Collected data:
== Segment start ==
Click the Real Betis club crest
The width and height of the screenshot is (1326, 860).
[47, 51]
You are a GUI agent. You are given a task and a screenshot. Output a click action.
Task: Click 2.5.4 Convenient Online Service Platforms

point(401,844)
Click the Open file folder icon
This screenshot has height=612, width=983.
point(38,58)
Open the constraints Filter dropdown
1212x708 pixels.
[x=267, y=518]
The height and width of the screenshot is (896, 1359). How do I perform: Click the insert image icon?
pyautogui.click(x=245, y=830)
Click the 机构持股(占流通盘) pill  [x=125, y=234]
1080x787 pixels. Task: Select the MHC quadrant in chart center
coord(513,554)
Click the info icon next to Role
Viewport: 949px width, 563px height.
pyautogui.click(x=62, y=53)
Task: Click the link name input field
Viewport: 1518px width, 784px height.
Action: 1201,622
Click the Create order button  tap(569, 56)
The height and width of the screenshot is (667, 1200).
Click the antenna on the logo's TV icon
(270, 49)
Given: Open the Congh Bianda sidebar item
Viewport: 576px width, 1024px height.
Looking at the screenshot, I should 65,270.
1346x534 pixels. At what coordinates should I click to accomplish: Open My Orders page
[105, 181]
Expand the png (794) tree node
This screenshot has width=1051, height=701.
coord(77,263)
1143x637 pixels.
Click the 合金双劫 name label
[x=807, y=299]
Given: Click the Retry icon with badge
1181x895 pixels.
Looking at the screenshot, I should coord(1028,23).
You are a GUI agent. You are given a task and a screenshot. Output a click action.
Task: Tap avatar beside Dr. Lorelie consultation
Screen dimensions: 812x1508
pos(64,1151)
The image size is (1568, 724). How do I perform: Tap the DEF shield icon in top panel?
== Segment end ==
An exact copy of every record above is required.

WRITTEN RESPONSE
Click the Real Betis club crest
The width and height of the screenshot is (1326, 860).
[47, 51]
You are a GUI agent. You are given a task and a screenshot. Output a click action.
Task: Click 2.5.4 Convenient Online Service Platforms

point(401,844)
Click the Open file folder icon
This screenshot has height=612, width=983.
point(38,58)
Open the constraints Filter dropdown
1212x708 pixels.
[x=267, y=518]
The height and width of the screenshot is (896, 1359). How do I perform: Click the insert image icon?
pyautogui.click(x=245, y=830)
Click the 机构持股(占流通盘) pill  [x=125, y=234]
1080x787 pixels. Task: Select the MHC quadrant in chart center
coord(513,554)
Click the info icon next to Role
Viewport: 949px width, 563px height.
pyautogui.click(x=62, y=53)
Task: Click the link name input field
Viewport: 1518px width, 784px height.
Action: 1201,622
Click the Create order button  tap(569, 56)
The height and width of the screenshot is (667, 1200).
Click the antenna on the logo's TV icon
(270, 49)
Given: Open the Congh Bianda sidebar item
Viewport: 576px width, 1024px height.
Looking at the screenshot, I should 65,270.
1346x534 pixels. At what coordinates should I click to accomplish: Open My Orders page
[105, 181]
Expand the png (794) tree node
This screenshot has width=1051, height=701.
coord(77,263)
1143x637 pixels.
Click the 合金双劫 name label
[x=807, y=299]
Given: Click the Retry icon with badge
1181x895 pixels.
Looking at the screenshot, I should coord(1028,23).
You are a GUI agent. You are given a task and a screenshot. Output a click action.
Task: Tap avatar beside Dr. Lorelie consultation
Screen dimensions: 812x1508
pos(64,1151)
The image size is (1568, 724). How do I perform: Tap the DEF shield icon in top panel?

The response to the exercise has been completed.